Information shown:
══════════

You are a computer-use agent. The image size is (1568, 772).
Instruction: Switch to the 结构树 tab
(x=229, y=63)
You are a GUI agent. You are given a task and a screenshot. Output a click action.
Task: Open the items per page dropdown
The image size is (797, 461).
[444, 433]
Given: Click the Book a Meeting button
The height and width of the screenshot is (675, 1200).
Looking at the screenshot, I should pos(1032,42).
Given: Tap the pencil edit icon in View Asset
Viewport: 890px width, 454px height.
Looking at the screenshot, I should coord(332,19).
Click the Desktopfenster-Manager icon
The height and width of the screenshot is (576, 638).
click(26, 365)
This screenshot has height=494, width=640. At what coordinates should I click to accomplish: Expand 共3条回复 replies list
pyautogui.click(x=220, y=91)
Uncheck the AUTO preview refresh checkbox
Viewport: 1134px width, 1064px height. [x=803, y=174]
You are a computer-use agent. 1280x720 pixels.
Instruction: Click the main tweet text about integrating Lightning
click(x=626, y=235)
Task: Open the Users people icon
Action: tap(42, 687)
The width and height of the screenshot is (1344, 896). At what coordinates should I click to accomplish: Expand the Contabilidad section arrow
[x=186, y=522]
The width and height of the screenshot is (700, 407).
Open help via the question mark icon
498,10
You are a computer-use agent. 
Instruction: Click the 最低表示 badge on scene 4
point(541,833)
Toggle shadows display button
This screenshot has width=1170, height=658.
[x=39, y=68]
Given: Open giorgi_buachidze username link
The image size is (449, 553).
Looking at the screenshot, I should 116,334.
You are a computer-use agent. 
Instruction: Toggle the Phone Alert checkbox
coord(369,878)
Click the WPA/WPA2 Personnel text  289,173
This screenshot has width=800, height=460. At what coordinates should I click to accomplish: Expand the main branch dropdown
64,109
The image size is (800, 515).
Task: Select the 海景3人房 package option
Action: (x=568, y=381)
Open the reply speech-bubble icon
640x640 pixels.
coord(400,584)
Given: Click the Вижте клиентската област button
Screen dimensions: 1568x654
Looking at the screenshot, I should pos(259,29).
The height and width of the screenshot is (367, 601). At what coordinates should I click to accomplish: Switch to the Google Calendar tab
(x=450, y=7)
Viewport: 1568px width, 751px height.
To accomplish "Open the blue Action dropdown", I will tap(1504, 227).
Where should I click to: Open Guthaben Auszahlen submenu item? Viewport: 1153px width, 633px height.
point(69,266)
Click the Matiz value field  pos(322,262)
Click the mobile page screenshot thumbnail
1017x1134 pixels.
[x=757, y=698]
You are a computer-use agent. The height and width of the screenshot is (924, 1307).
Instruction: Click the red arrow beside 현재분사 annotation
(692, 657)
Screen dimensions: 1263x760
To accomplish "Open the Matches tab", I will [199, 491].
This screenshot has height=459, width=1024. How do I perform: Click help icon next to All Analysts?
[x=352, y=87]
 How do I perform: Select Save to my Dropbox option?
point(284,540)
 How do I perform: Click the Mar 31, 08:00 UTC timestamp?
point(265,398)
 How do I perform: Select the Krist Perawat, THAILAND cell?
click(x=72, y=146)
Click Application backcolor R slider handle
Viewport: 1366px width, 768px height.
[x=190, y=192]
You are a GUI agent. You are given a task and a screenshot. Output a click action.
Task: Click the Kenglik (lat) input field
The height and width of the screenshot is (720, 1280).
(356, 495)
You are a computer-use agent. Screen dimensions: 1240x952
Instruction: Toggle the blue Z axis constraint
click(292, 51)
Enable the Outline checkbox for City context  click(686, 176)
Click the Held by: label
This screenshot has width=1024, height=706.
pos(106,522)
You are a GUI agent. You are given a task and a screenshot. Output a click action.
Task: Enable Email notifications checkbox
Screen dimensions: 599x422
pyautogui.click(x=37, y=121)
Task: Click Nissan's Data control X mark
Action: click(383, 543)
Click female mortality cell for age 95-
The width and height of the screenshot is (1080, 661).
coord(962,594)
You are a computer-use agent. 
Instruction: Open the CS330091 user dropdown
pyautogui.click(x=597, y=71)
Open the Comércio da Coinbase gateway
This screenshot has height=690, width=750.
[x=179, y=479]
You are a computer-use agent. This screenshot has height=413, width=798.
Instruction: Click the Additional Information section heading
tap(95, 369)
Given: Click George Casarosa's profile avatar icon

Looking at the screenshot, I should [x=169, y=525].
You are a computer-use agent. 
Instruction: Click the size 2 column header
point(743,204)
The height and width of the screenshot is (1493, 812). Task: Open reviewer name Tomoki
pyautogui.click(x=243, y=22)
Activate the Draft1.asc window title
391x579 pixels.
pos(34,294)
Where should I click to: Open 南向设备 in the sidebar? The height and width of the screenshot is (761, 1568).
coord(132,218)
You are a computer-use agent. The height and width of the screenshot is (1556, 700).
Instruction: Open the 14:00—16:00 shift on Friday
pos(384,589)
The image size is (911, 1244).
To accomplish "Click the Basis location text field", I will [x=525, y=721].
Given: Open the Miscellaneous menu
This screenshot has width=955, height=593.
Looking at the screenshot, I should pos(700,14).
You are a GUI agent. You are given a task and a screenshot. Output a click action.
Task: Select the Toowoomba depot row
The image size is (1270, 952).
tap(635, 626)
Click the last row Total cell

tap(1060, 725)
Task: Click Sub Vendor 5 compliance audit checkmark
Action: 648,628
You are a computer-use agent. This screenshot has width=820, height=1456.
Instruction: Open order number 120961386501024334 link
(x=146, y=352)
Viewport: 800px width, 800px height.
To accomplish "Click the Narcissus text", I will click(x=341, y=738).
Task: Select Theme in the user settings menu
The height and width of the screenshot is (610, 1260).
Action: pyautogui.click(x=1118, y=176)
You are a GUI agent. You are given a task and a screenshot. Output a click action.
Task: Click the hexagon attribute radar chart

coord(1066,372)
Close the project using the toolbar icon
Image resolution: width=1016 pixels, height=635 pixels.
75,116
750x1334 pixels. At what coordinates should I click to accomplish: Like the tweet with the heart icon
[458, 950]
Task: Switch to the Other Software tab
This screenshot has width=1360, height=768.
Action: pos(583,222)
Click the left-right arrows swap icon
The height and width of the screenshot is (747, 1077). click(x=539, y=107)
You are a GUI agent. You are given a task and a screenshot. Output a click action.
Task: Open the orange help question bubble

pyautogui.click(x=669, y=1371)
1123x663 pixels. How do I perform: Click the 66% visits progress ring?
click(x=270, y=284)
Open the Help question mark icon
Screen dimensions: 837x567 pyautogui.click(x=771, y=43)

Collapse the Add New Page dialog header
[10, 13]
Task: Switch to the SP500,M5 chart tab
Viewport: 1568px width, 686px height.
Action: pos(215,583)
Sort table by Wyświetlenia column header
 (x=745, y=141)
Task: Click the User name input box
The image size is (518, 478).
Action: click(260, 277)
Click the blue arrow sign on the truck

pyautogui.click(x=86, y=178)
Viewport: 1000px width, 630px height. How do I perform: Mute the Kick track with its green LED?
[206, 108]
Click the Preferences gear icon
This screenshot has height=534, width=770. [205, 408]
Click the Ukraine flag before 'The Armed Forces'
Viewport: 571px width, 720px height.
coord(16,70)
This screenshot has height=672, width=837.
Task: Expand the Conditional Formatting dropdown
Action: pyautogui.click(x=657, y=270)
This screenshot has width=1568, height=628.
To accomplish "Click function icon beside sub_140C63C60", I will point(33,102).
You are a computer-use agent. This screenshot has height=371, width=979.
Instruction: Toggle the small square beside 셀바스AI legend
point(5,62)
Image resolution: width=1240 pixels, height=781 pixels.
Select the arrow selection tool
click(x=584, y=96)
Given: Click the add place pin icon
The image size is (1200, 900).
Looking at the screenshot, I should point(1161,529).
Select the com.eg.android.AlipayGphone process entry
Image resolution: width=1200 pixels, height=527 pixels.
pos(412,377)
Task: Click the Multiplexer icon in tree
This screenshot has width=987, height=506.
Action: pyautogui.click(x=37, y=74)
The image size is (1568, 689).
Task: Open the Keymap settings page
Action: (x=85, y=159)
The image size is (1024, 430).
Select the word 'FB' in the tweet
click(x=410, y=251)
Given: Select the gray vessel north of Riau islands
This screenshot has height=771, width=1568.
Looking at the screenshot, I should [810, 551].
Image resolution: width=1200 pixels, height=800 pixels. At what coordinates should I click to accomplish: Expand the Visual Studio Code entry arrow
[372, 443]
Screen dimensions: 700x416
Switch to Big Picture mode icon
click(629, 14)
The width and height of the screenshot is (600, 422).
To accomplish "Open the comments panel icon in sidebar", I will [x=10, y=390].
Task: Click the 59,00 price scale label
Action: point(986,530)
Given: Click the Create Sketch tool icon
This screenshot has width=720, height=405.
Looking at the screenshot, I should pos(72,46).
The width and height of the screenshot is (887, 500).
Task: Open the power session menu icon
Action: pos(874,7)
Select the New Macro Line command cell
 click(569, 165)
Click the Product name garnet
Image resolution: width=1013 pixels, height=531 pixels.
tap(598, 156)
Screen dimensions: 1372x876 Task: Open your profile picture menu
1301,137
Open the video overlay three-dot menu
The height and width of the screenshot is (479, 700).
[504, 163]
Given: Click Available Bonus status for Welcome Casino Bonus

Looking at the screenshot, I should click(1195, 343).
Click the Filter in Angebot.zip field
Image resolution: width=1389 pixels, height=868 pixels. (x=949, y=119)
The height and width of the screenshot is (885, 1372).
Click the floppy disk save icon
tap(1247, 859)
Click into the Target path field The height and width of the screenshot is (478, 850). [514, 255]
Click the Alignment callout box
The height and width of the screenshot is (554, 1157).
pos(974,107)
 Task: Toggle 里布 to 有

══════════

Exactly as they stand, set down the lines from the top of the data through the line with "Given: Click the Book a Meeting button".

You are a computer-use agent. The image size is (1568, 772).
Instruction: Switch to the 结构树 tab
(x=229, y=63)
You are a GUI agent. You are given a task and a screenshot. Output a click action.
Task: Open the items per page dropdown
The image size is (797, 461).
[444, 433]
Given: Click the Book a Meeting button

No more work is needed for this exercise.